I would tell you I stay home with my kids and love it, and i would probably stop there.
Recently i’ve been wondering why i do this. You’d be surprised how much time i’ve spent analysing my own actions. And i’ve realised that i’m a little in denial and a little bit trying to make a statement. I don’t want to say that I work outside of looking after my family, because i don’t want to accept that i have a job. Mind blown.
The thing is, i hate expectations and judge-mentality. I hate it when people look down at mothers who stay home with their children, and treat them like they are stupid (it happens to me all the time, and its downright offensive). But I also hate it when people judge mothers who work, as if somehow having to work outside the home could make you love your family less? It’s ridiculous.
So i don’t tell people what i do. I tell them i am home, because i want that choice to be respected. I want to stand in solidarity for anyone who makes that choice. I am yelling in my head “I am an educated intelligent woman who chooses to stay home! I CHOSE! It’s ok! I dare you to judge me!”.
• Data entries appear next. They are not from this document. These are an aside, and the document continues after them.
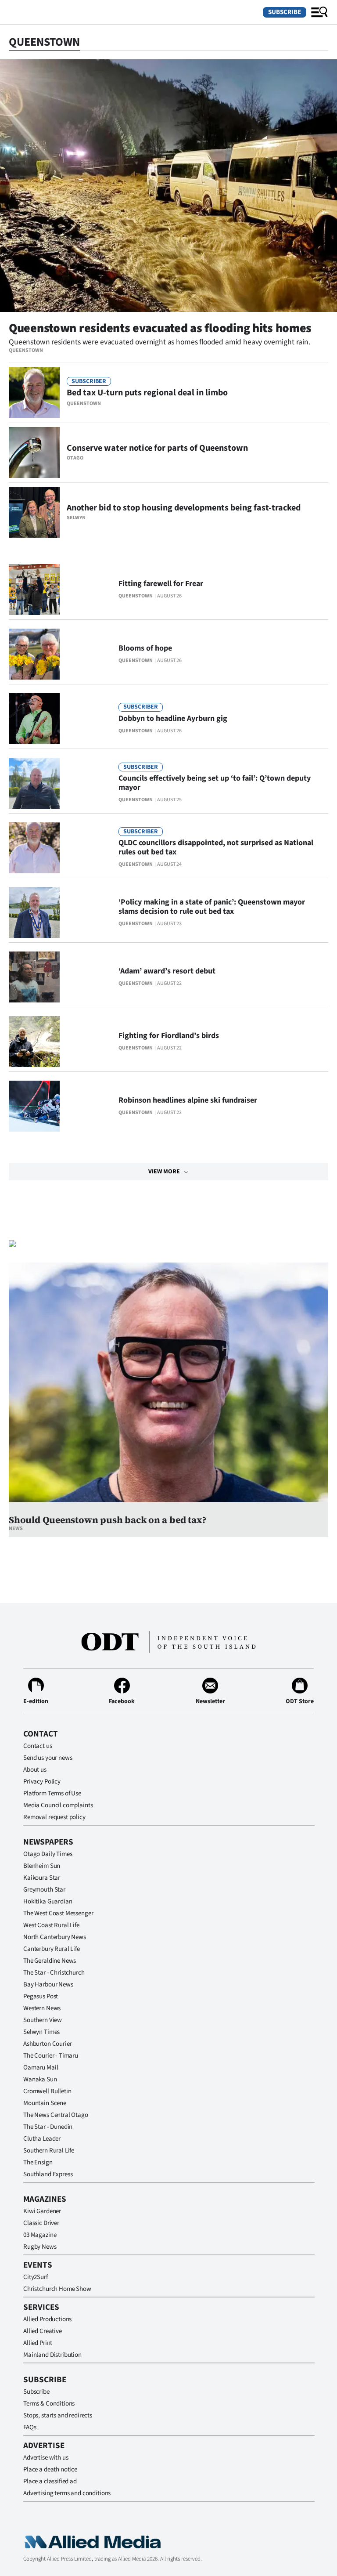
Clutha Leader (42, 2138)
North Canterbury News (54, 1937)
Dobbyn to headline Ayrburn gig (172, 718)
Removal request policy (54, 1817)
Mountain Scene (44, 2103)
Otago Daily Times (47, 1854)
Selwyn (76, 517)
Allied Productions (47, 2319)
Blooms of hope (145, 648)
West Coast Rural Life (51, 1925)
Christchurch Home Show (57, 2289)
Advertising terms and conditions (67, 2493)
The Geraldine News (49, 1960)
But isn’t that silly? Because really, I am a woman who is home with family AND works from home. I am blessed to straddle both worlds. Instead of taking a stance on the side i think is most victimised, i should accept who i am and champion both.
So i’m trying really hard to accept what i am. To practice saying “I work from home”.
I am at home with my kids, but i also run a business. And it’s ok to do both.